As part of the analysis, we identified a conceptual pattern of pedagogical intent as the driving element guiding the process of alignment of pedagogical and physical design layers. The concept of pedagogical intent elaborates on Graham and colleagues’ (2014) idea of core attributes and is defined by attention to its key elements as a careful and repeated consideration of the intended learning experience for a specific learner in a specific context. A conceptual tool to guide the alignment process and is defined as careful consideration of how the intended learning experience should emerge for the learners in a specific context. Identifying core methods and strategies that facilitate these intended learning experiences is also an essential part of the process enabling purposeful alignment of content, activities, and tools with available technological affordances.
These findings recognize the importance of attending to underlying pedagogy, which seems to support design and development of online and blended instruction. Identifying the pattern of pedagogical intent allowed us to more purposefully attend to its individual elements and attend to underlying pedagogy when we were deciding on how we want certain learning experiences and task to turn out in a technology-mediated environment. Attending to pedagogical intent, rather than just focusing on learning objectives and outcomes, provided a means for developing a more pedagogically-driven and learner-oriented design and allowed us to purposefully utilize available technology tools to meet the identified pedagogical needs.

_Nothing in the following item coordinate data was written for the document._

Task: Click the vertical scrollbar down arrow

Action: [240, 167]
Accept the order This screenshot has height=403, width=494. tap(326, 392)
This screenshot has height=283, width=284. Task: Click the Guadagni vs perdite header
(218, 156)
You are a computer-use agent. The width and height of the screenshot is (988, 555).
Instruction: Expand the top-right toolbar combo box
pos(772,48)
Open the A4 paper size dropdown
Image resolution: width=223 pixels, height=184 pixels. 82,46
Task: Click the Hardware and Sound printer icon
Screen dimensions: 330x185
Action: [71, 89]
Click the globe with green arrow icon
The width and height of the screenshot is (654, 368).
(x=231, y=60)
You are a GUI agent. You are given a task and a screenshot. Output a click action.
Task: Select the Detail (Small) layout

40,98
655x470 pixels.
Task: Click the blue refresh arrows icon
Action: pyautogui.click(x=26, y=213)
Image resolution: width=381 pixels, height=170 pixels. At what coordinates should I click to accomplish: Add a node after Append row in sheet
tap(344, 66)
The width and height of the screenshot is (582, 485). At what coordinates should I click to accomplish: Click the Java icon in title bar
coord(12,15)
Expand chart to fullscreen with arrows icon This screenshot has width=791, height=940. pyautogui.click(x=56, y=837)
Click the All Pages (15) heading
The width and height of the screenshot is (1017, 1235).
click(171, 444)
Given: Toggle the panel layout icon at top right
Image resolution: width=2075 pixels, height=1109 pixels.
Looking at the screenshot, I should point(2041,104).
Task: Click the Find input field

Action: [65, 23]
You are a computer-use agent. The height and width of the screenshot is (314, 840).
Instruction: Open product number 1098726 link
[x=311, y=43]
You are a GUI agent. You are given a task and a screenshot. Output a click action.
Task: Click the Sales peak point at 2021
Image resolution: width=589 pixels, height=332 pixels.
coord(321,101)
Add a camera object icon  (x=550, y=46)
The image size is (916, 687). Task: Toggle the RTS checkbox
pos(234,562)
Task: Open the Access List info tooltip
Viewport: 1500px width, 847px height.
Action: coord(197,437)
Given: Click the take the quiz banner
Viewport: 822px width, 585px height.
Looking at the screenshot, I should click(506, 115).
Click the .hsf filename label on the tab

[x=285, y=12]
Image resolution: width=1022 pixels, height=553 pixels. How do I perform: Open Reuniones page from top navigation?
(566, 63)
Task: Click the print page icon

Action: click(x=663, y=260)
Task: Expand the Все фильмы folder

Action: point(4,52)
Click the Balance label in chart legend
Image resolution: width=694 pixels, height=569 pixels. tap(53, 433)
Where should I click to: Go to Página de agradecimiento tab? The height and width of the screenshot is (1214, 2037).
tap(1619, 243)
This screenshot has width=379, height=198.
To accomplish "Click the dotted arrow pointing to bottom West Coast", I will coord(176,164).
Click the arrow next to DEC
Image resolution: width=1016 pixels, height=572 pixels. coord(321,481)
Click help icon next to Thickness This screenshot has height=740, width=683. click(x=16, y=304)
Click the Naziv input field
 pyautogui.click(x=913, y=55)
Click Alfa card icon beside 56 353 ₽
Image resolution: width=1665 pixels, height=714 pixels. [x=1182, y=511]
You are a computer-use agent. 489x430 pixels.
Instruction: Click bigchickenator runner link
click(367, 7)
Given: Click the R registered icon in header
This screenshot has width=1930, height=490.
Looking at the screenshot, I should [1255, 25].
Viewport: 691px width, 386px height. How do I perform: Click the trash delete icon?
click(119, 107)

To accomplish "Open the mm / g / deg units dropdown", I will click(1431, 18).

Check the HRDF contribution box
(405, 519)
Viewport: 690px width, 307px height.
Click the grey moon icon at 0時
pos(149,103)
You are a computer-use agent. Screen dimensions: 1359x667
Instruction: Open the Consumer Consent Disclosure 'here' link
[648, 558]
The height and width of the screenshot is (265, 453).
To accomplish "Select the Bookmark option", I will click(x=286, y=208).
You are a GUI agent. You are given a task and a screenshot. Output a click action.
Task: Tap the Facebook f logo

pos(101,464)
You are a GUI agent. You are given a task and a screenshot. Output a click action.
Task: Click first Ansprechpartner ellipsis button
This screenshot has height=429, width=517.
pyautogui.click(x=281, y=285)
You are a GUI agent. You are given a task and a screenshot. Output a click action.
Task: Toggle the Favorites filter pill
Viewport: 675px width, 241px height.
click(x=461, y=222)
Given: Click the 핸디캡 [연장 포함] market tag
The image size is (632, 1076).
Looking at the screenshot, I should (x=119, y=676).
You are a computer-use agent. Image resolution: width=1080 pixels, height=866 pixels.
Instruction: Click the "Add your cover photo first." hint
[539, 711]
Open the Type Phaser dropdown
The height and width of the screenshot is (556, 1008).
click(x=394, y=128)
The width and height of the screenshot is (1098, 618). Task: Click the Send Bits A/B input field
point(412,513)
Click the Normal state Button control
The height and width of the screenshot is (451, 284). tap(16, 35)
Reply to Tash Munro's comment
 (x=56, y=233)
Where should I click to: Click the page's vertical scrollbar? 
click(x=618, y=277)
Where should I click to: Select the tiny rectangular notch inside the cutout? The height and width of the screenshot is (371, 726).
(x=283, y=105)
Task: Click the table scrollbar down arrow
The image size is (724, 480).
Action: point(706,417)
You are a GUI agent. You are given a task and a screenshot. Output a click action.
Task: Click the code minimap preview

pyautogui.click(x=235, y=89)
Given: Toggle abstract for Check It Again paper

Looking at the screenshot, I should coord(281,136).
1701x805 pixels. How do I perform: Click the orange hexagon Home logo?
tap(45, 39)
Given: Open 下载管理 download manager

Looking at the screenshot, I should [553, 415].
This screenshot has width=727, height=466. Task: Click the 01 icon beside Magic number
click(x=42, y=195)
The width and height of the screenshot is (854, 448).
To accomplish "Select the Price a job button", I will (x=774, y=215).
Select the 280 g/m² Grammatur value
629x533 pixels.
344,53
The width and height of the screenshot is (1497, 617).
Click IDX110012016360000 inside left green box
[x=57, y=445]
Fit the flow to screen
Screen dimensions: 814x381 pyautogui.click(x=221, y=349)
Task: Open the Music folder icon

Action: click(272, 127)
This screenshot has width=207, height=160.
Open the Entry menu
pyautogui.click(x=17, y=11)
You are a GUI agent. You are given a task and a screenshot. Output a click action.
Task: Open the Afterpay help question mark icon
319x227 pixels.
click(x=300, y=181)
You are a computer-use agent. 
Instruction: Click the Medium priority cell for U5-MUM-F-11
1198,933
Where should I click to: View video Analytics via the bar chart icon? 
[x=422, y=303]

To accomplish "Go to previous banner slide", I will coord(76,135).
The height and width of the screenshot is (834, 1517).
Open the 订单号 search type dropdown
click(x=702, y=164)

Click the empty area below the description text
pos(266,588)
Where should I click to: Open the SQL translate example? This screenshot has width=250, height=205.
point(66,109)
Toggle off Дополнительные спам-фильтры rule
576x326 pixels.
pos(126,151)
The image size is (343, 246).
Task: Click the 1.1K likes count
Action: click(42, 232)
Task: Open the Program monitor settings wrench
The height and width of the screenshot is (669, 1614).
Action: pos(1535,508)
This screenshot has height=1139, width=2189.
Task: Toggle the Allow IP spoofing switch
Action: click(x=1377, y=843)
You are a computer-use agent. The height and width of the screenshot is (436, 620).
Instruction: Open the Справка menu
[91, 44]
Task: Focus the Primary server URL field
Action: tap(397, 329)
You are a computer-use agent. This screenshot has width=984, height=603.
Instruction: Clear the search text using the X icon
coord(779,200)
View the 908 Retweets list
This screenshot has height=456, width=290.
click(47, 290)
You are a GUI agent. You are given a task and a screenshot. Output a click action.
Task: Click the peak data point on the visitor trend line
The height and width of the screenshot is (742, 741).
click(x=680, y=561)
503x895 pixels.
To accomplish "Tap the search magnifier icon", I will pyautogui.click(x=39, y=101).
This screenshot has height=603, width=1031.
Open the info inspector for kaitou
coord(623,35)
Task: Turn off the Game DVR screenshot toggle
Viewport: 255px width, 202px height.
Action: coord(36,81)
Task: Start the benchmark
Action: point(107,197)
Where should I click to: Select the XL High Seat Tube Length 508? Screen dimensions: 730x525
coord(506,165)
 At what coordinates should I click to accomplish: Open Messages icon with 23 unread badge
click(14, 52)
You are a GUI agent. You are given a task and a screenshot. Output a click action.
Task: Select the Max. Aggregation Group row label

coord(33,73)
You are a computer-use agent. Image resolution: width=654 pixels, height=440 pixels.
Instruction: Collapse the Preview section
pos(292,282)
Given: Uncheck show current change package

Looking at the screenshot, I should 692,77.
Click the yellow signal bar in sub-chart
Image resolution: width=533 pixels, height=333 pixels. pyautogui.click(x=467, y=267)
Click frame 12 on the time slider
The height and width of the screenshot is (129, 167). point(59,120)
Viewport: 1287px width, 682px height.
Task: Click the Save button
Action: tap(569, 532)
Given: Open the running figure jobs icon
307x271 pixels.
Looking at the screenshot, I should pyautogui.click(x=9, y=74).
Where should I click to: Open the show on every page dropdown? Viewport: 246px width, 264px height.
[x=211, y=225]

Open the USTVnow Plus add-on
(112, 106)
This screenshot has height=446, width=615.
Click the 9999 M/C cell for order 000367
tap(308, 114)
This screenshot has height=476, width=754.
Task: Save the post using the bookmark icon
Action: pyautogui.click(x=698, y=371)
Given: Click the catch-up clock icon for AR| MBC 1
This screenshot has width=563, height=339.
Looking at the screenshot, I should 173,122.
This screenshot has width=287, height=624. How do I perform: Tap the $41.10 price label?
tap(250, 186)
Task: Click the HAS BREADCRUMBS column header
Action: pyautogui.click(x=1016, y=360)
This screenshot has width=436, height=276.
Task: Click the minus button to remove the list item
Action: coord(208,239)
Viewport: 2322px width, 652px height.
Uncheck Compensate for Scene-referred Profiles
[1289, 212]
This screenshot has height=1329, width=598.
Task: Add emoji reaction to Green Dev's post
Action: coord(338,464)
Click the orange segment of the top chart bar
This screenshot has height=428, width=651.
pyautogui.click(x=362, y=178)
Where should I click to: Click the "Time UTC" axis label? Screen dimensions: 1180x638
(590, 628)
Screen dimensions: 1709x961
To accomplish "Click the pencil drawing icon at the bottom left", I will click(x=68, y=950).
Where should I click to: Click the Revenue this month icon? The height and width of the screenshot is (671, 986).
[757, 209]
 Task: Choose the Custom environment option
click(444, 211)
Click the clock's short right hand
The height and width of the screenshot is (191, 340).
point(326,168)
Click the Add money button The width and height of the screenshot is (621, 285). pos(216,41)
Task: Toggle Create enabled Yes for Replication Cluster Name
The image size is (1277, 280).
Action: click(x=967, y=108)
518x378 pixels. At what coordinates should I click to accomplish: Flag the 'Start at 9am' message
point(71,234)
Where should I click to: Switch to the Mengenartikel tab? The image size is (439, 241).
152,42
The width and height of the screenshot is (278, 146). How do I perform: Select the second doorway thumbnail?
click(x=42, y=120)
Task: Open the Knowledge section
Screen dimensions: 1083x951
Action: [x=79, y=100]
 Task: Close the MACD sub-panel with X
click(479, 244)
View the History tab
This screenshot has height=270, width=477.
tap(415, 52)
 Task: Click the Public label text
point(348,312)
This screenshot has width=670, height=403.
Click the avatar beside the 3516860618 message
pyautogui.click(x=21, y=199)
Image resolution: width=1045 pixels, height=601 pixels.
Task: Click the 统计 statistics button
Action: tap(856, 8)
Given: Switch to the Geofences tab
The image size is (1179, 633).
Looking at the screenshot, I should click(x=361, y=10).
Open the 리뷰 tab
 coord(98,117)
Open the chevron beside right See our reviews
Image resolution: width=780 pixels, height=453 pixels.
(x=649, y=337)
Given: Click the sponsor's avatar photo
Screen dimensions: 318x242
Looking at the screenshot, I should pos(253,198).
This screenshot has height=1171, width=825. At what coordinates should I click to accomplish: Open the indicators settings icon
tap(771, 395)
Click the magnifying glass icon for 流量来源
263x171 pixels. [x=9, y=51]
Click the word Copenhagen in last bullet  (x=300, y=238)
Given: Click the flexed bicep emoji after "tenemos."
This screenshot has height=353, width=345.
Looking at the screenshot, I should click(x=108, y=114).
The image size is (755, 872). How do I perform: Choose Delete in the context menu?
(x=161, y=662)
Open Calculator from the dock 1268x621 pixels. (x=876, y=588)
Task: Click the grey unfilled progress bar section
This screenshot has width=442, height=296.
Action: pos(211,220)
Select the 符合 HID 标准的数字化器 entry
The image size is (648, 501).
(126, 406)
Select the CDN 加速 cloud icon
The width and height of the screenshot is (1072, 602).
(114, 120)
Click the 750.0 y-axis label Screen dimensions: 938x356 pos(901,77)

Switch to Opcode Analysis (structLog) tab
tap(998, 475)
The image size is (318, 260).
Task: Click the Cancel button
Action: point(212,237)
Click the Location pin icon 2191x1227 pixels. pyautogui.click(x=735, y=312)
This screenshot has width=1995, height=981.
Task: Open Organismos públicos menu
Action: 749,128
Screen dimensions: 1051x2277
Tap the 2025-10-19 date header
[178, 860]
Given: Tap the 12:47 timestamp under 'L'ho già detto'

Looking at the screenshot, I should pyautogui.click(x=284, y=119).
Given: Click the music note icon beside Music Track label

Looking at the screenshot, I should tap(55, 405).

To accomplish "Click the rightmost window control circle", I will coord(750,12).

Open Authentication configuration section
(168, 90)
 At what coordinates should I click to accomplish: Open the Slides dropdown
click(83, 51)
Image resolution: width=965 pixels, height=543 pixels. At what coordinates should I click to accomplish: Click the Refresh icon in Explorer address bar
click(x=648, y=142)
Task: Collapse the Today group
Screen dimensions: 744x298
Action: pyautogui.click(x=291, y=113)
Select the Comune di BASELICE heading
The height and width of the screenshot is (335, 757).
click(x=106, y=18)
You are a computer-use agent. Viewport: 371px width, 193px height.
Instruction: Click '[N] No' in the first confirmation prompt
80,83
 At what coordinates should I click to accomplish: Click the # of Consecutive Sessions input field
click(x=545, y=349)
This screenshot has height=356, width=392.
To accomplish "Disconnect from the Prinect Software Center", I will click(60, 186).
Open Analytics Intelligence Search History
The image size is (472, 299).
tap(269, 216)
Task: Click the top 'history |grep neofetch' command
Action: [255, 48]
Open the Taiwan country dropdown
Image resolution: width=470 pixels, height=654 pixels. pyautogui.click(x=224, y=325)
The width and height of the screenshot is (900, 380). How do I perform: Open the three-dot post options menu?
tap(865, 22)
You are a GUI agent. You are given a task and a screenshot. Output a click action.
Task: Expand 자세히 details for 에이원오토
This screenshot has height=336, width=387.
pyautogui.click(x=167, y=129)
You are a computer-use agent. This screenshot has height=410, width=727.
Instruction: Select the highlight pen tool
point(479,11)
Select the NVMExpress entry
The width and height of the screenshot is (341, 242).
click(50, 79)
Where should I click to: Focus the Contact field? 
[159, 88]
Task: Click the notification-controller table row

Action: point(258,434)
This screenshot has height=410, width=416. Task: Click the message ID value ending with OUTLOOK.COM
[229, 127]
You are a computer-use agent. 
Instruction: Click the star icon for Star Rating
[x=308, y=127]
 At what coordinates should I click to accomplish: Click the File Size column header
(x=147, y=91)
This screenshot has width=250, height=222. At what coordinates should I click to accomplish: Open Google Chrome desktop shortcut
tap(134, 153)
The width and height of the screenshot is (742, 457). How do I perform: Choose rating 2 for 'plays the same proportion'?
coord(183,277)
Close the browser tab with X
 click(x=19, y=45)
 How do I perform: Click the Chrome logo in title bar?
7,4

It is yet to be determined whether this process of identifying core attributes and aligning physical and pedagogical layer during design actually supports the achievement of learning outcomes as the course design is implemented.
Description of the Presentation
This paper session will present findings with specific examples of the alignment process. The audience and presenters will work together to unpack the ways in which pedagogy and technology can be aligned in a variety of learning designs across different contexts. Participants will walk away with an understanding of a step-by-step process of aligning technology with underlying pedagogical purposes useful in designing effective online and blended learning experiences.